PeC: Do you have a specific conversion strategy that you can share?

I see it more clearly now than I ever have. When you have a customer, you better bend over backwards to keep them. That customer came to you at a considerable cost and you have to retain them. You know, I made a prediction that the conversion tool at Yahoo! would be done away with and used only by people who subscribe. The reason is that it can show how bad you are truly doing—it’s very rude, very rude. When you have so many people coming in to look at so many items, not every visit is converted into a sale. But we look at it long-term, we look at it as planting a seed (like other forms of advertising) and maybe it will blossom into a sale or a customer later on or create a buzz.

PeC: Do you have a lot of repeat customers?

Yeah, we have people who have been with us year in and year out. That’s special, but it also creates a responsibility for us to keep the selection fresh. You can become stagnant quite quickly. And when your competition is only a click away, you have to be careful of that.

PeC: How about some Baron Bob advice for new ecommerce merchants.
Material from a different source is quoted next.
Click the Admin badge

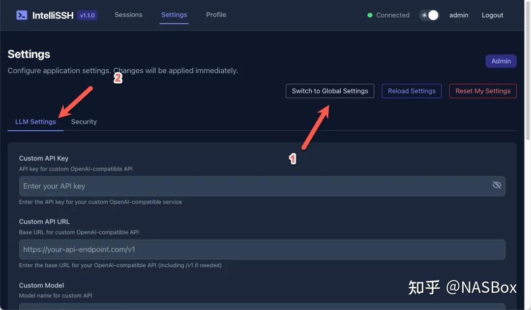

The first thing I would tell them is get some toothpicks for their eyelids to help them through the all-nighters they are going to experience. If they’re getting into this for a quick buck, they need to go to the lottery or the racetrack. It’s like anything else, it’s business and you hopefully get out what you put in. After eight years for us there is still a question mark on that. One bad year or mistake can be costly. Like 2003 was our bad year, we just didn’t order (guess) right on the inventory—we should have been called “sold out dot com.” Everything you clicked on was sold out. We could have put up a page that said don’t bother with us, because we have nothing. And, if you’re going to be another cookie cutter template, you might want to consider being yourself. That’s what we do; we put a picture of me flying the biplane drinking a Kamikaze. I’ve been a creative thinker and I like to do things my own way. But in that, I like to do things that enlighten. That goes without saying as an entertainer. I hadn’t thought about it in terms of the things we sell. Just this last Christmas I sat down with a family that I am close to, and this one individual, a teenage girl, had opened all her other gifts and said they were nice and set them aside. When she opened this box and she saw the gift—a talking Napoleon Dynamite Doll, she couldn’t get enough of it. She squeezed it and squeezed it and paraded it around the room. She didn’t know I was behind the present, but I was sitting there thinking about her joy and thinking we, our company, had done that for other people many times over. That was a good feeling, and it still pushes me and empowers me to endure the long hours and everything that is involved. To know that we gave someone glee and some happiness in this whacked out world we live in, is a real motivator.